A few days ago Meg over at A Practical Wedding posted a quote that I haven't been able to forget and think this is a perfect time to share it with you.
"What no one tells you when you're young, what no one seems to understand, is that the best thing you can ever do is find the person that makes you want to be the best you possible. The one person that does not complete you, but complements you. enhances you. makes you shine bright right next to them."
I spoke with my high school boyfriend today (after years) and was laughing that I still remember his cell phone number by heart. (I've always had a thing for numbers. I blame it on having to actually dial numbers before the age of cell phones and automatic or one touch dialing.) After getting off of the phone I was amazed to realize how different but similar we still are to the people we were over 10 years ago. We were such opposites so it was fun getting to hear how his life has evolved, who he's dating, what he's doing etc.
Coincidentally, I was talking to my sister tonight and we got on the topic of relationships and how each one teaches you something about yourself and gets you one step closer to the person who compliments you perfectly. I believe that 100 percent.
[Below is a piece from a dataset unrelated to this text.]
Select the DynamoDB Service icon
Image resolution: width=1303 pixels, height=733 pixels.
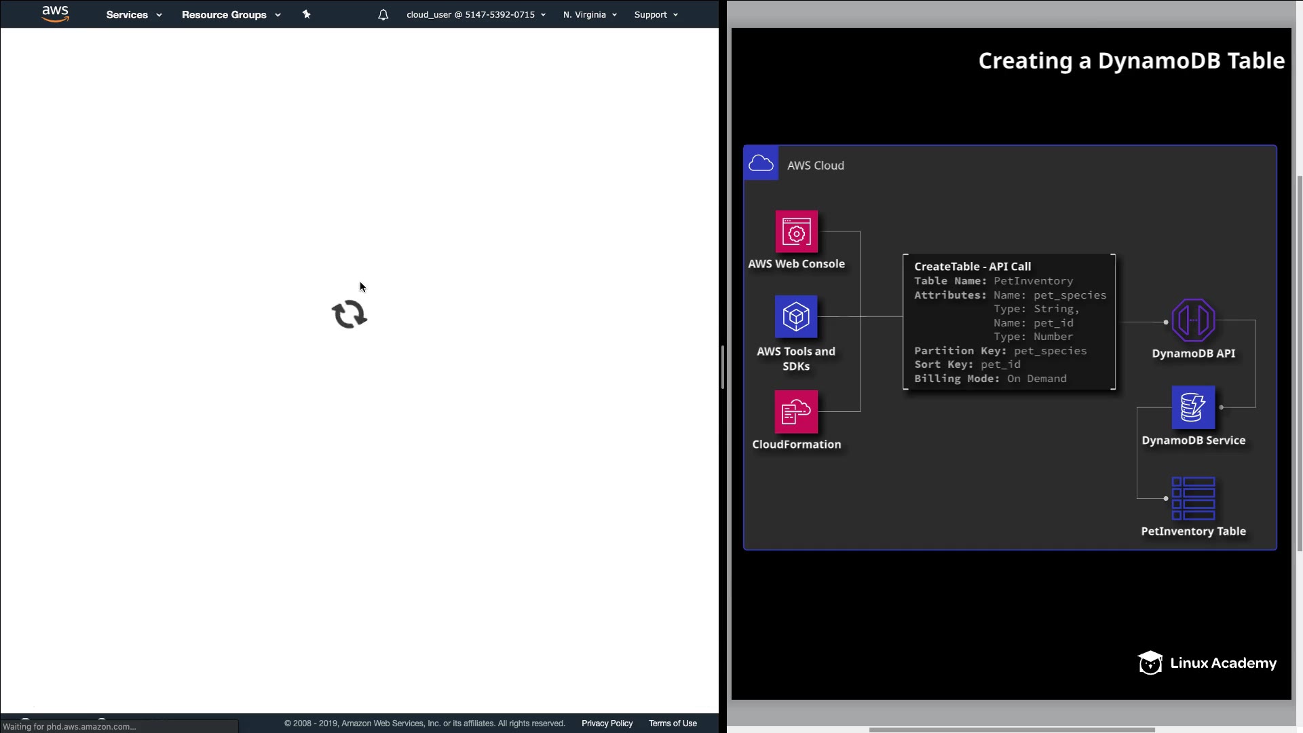[1193, 407]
Before I met my husband I was in a relationship that wasn't bad, it just wasn't right. We were no where near perfect for each other, but we were comfortable and therefore we stayed together for longer than we probably should have. He was a nice guy, but deep in my heart I knew we weren't compatible. He talked about marriage and kids right away, and his view of marriage/ the relationship between a husband and a wife was fundamentally different than mine. But, of course, being young and in college we didn't really have to face "real life" right away. Instead, date nights and formals and parties filled in the times that if we had really talked heart to heart we probably would have learned we weren't right for each other and moved on. But as a firm believer in fate, I think that was all part of the overall plan for us both. It wasn't until he graduated and I was "on my own" that I realized I wasn't happy. I was on a career path I didn't love, headed for a marriage that I wasn't compatible for, and making plans for the kids I didn't want. It felt like I was living the life of someone else. Someone who was nothing like me.
And then I met J. and we instantly clicked. I tried to say it was only a great friendship, but there was a connection that I had never felt before. An understanding between us that I was beginning to think didn't really exist. When I realized that I was falling in love, I decided my life had to change.
I stopped listening to the advice of others. Stop listening to my head and made myself follow my heart.
I sat and thought about what I really wanted from life and decided it was time to be true to me and take charge of my life. I enrolled in more studio classes, changed my "after college" plans of grad school, and broke up with my then boyfriend. I went to stay with my sister for a week, and called J to ask him to come- as my date- to a party the very next day.
I took what I learned from my past and made sure to be very upfront in our relationship- making sure we understood each other, were completely honest and open and most importantly, that we were truly ourselves. No pretenses, no games. And it was, and continues to be the best decision I've ever made in my life. We're coming up to our first anniversary at the end of the month and I just wanted to share this story with everyone and hope it resonates with someone.
You have to be yourself to be happy. And your best self. Not the self that your parents want or your friends or a stereotype that you think is what you are supposed to be in order to be successful/happy/etc. And once you're happy being you, you'll find your match, your direction, and your purpose. You'll find what makes you shine in life.
Happy Thursday everyone! Thanks for letting me share!